Assignment – Below are some records; return all of them exactly as they are.

============

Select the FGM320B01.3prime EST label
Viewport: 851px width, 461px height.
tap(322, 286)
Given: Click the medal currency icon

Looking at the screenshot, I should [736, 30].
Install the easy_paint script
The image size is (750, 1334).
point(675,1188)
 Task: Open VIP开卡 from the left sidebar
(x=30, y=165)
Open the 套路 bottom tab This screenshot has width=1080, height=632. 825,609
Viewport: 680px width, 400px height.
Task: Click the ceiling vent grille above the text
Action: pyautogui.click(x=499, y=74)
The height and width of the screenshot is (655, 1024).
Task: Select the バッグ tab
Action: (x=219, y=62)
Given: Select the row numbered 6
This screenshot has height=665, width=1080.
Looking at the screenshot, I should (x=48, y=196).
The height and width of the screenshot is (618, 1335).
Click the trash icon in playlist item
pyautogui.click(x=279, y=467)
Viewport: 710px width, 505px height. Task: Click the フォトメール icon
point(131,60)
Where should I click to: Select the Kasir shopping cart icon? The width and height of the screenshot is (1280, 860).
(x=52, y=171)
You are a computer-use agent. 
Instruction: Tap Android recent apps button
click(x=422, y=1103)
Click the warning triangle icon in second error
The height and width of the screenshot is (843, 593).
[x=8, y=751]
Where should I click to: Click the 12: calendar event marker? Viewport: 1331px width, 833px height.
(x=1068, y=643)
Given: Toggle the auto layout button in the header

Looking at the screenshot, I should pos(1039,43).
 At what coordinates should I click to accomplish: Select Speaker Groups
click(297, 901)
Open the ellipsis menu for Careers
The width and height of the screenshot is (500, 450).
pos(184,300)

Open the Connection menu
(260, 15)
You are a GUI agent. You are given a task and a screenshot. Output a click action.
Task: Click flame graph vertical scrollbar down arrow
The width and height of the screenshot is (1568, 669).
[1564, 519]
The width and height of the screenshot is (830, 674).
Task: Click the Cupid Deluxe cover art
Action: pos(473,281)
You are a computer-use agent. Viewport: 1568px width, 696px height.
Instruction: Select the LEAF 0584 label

============

Answer section –
Select the FGM320B01.3prime EST label
Viewport: 851px width, 461px height.
tap(322, 286)
Given: Click the medal currency icon

Looking at the screenshot, I should [736, 30].
Install the easy_paint script
The image size is (750, 1334).
point(675,1188)
 Task: Open VIP开卡 from the left sidebar
(x=30, y=165)
Open the 套路 bottom tab This screenshot has width=1080, height=632. 825,609
Viewport: 680px width, 400px height.
Task: Click the ceiling vent grille above the text
Action: pyautogui.click(x=499, y=74)
The height and width of the screenshot is (655, 1024).
Task: Select the バッグ tab
Action: (x=219, y=62)
Given: Select the row numbered 6
This screenshot has height=665, width=1080.
Looking at the screenshot, I should (x=48, y=196).
The height and width of the screenshot is (618, 1335).
Click the trash icon in playlist item
pyautogui.click(x=279, y=467)
Viewport: 710px width, 505px height. Task: Click the フォトメール icon
point(131,60)
Where should I click to: Select the Kasir shopping cart icon? The width and height of the screenshot is (1280, 860).
(x=52, y=171)
You are a computer-use agent. 
Instruction: Tap Android recent apps button
click(x=422, y=1103)
Click the warning triangle icon in second error
The height and width of the screenshot is (843, 593).
[x=8, y=751]
Where should I click to: Click the 12: calendar event marker? Viewport: 1331px width, 833px height.
(x=1068, y=643)
Given: Toggle the auto layout button in the header

Looking at the screenshot, I should pos(1039,43).
 At what coordinates should I click to accomplish: Select Speaker Groups
click(297, 901)
Open the ellipsis menu for Careers
The width and height of the screenshot is (500, 450).
pos(184,300)

Open the Connection menu
(260, 15)
You are a GUI agent. You are given a task and a screenshot. Output a click action.
Task: Click flame graph vertical scrollbar down arrow
The width and height of the screenshot is (1568, 669).
[1564, 519]
The width and height of the screenshot is (830, 674).
Task: Click the Cupid Deluxe cover art
Action: pos(473,281)
You are a computer-use agent. Viewport: 1568px width, 696px height.
Instruction: Select the LEAF 0584 label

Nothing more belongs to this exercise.